鉢かぶり姫〜異形姫は平安貴公子に永遠の契りで溺愛される

姫の腕前

(任せていいのですね?)
不束(ふつつか)ですが、宰相さまに恥をかかせることはないと思います)
(安堵しました。楽しみです)
(心を込めて演奏いたします)
 姫と宰相君は目で会話する。

 ふたりの様子を、見るともなく眺めていたさんのみやは、びっくりした。
(すごい信頼関係にあるのね。ふたりの会話が聞こえてくるようだわ)

 さんのみやは、夫に視線を移した。
 彼女の視線に気づいたというわけでもないのだろうが、三男の君はこちらを見てきた。そして、大げさにため息をついて見せる。さんのみやもウンウンと頷き返した。

(よかった。私と三男さまは、まだギリ通じ合っているわね。それに引き換え、頭領の君と二の兄君ときたら)

 いちひめの夫である頭領の君は、だらしなく頬杖をついて見ている。興味がないのか、つまらなさそうだ。
 二の兄君に至っては、腕組みをして目を閉じている。完全に眠っているとしか思えない。

(お二人とも、妻であるお義姉様(おねえさま)方に全く興味がないご様子だわ。私と三男さまは、ああならないように、今日から心を入れ替えなくちゃ)

 さんのみやは視線を姫に戻す。
 姫は立ち上がり、広間の中央に進み出た。それだけの行動なのに、さんのみやは彼女に釘付けになった。
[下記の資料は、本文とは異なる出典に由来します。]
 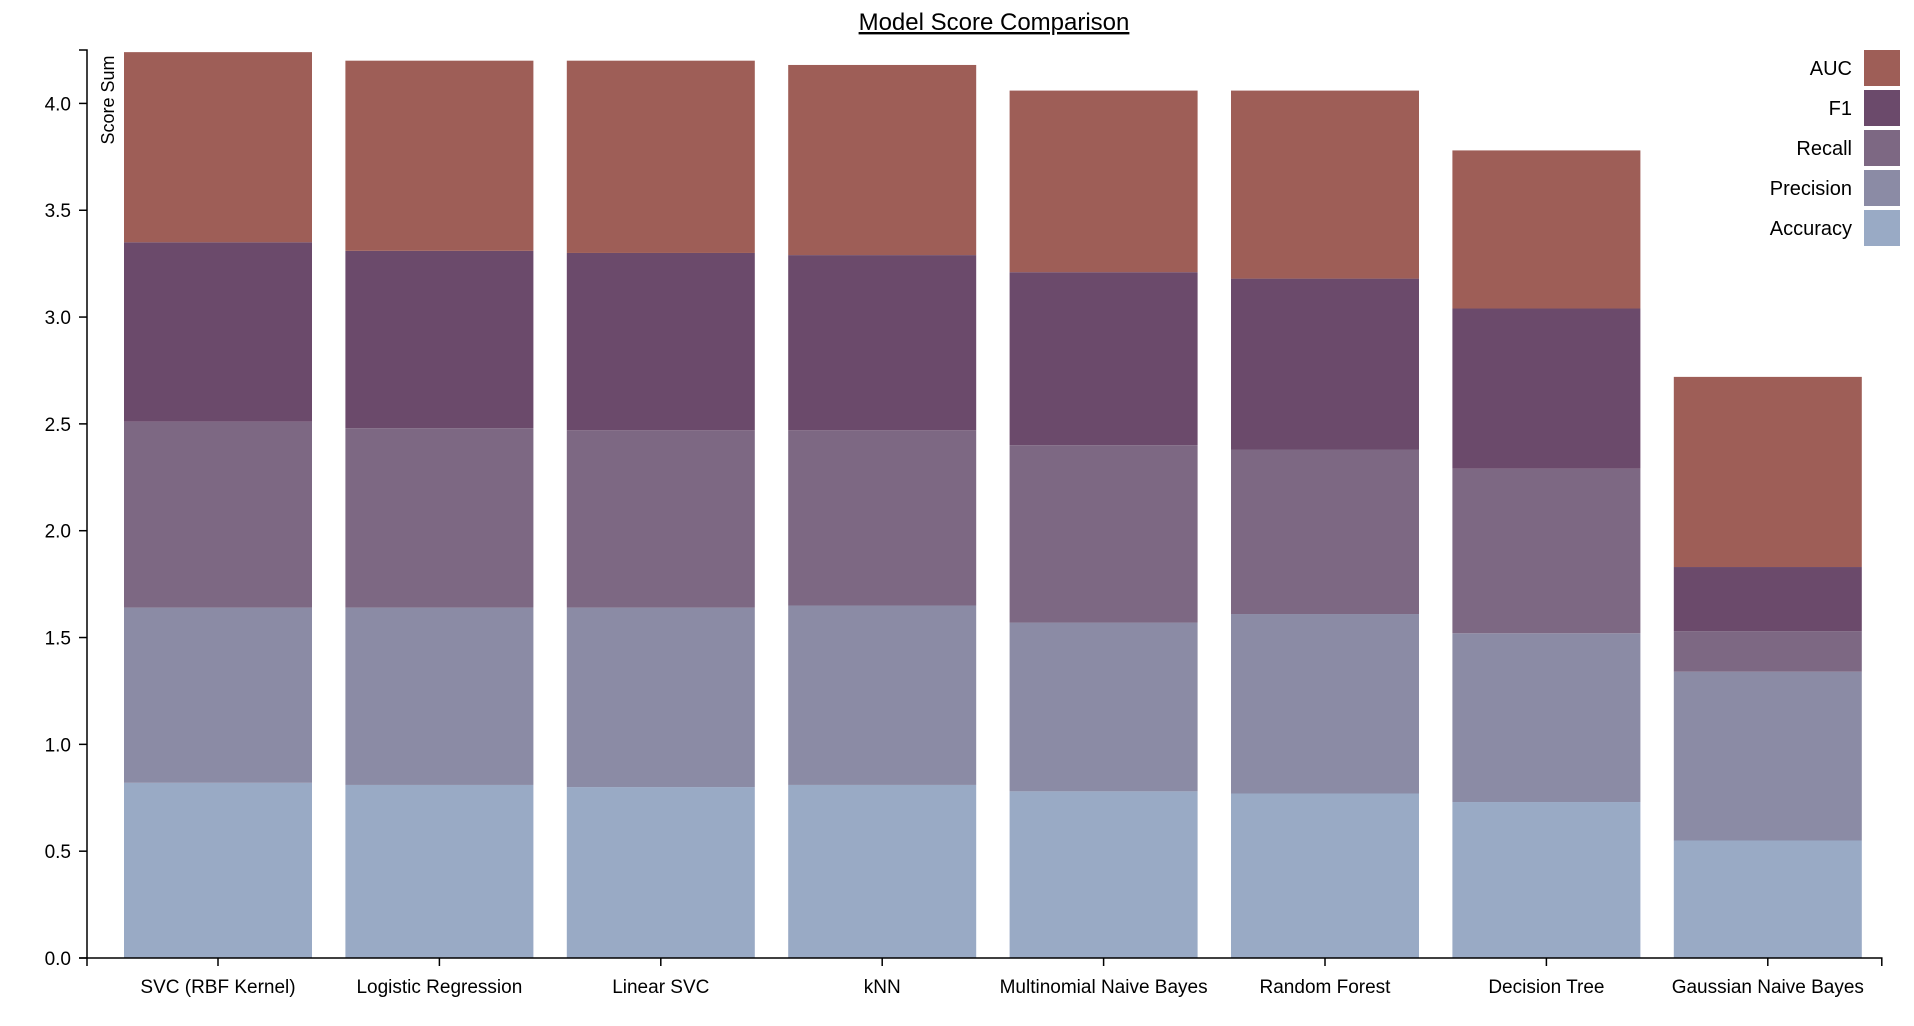 What do you see at coordinates (1811, 189) in the screenshot?
I see `legend-label-precision: Precision` at bounding box center [1811, 189].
 姫は、和琴の前に座ると、姑や義姉たちに深々とお辞儀した。
 それを合図に、母君が鼓をポンと鳴らす。いちひめの琵琶が、ジャララーンと鳴る。それに合わせ、にのさまの笙がブワーと響く。
 一瞬、音が途切れた時、姫の和琴の演奏が始まった。

(こ、これは!)
 いちひめは動揺を隠せない。
(う、う、うますぎるわ!)
 にのさまは、笙を下ろし膝の上に置いた。

 母君は、ご自分の鼓の音がいつもより良い音に感じられ満足していたが、それが姫の演奏のおかげだと途中で気づいた。
 いちひめは、なんとか最後まで和琴に合わせ演奏を終えたが、にのさまは途中で演奏を放棄した。

 演奏を終えた姫が、
「稚拙で恥ずかしゅうございます」と言うと、母君は、「とんでもない!」と叫んだ。